The rail line is commonly used by commuters heading to work in Munich, and would normally also carry children traveling to school, but they are currently on holiday, the dpa news agency reported.
The trains crashed in a remote area about 60 kilometers (40 miles) southeast of Munich in an area with a forest on one side and a river on the other. Rescue crews using helicopters and small boats shuttled injured passengers to the other side of the Mangfall river to waiting ambulances. Authorities said they were being taken to hospitals across southern Bavaria.
Hundreds of emergency personnel from Germany and neighboring Austria were on the scene looking through the wreckage and aiding in the evacuation of the injured.
"This is the biggest accident we have had in years in this region and we have many emergency doctors, ambulances and helicopters on the scene," Sonntag said.

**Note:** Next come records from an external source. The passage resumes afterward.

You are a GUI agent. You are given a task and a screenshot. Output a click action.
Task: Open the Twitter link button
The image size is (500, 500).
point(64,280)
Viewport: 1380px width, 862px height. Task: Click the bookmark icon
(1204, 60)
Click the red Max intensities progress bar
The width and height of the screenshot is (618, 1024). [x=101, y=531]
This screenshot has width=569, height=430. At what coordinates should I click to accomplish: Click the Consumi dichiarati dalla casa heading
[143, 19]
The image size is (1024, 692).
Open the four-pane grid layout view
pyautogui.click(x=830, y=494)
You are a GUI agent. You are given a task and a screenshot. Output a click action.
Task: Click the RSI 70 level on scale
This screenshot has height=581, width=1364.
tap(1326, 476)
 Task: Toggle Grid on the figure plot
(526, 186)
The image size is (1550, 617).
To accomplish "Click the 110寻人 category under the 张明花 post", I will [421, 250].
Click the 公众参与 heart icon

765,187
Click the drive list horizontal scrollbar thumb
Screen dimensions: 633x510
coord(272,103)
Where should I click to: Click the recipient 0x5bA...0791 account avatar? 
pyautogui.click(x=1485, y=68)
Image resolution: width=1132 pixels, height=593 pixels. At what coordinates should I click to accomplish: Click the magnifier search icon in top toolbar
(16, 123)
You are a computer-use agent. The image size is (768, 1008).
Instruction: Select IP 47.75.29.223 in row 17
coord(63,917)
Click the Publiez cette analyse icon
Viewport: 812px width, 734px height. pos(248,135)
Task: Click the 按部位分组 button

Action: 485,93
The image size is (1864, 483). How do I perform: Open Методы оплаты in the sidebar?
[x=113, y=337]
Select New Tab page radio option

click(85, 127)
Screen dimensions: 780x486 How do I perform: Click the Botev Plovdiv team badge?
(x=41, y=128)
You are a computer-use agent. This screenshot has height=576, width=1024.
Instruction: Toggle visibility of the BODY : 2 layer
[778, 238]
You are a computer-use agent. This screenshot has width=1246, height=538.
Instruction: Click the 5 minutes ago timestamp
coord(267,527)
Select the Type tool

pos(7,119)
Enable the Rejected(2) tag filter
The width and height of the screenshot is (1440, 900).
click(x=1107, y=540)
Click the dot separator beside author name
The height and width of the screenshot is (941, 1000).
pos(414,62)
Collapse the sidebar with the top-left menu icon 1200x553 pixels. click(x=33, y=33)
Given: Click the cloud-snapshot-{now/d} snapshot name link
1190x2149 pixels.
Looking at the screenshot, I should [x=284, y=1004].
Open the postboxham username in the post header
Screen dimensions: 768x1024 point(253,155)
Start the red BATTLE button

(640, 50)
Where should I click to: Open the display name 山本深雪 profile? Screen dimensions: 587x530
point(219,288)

The two trains from the so-called Meridian line were both partially derailed and wedged against one another, train operater Bayerische Oberlandbahn said in a statement on its website.
It was not yet clear what caused the crash, police said.
"We're still in the middle of the rescue operations, it's too early to talk about possible reasons for the crash now," federal police spokesman Stefan Brandl said.
Bayerische Oberlandbahn said it had started a hotline for family and friends to check on passengers.
"This is a huge shock - we are doing everything to help the passengers, relatives and employees," Bernd Rosenbusch, the head of the Bayerische Oberlandbahn, told dpa.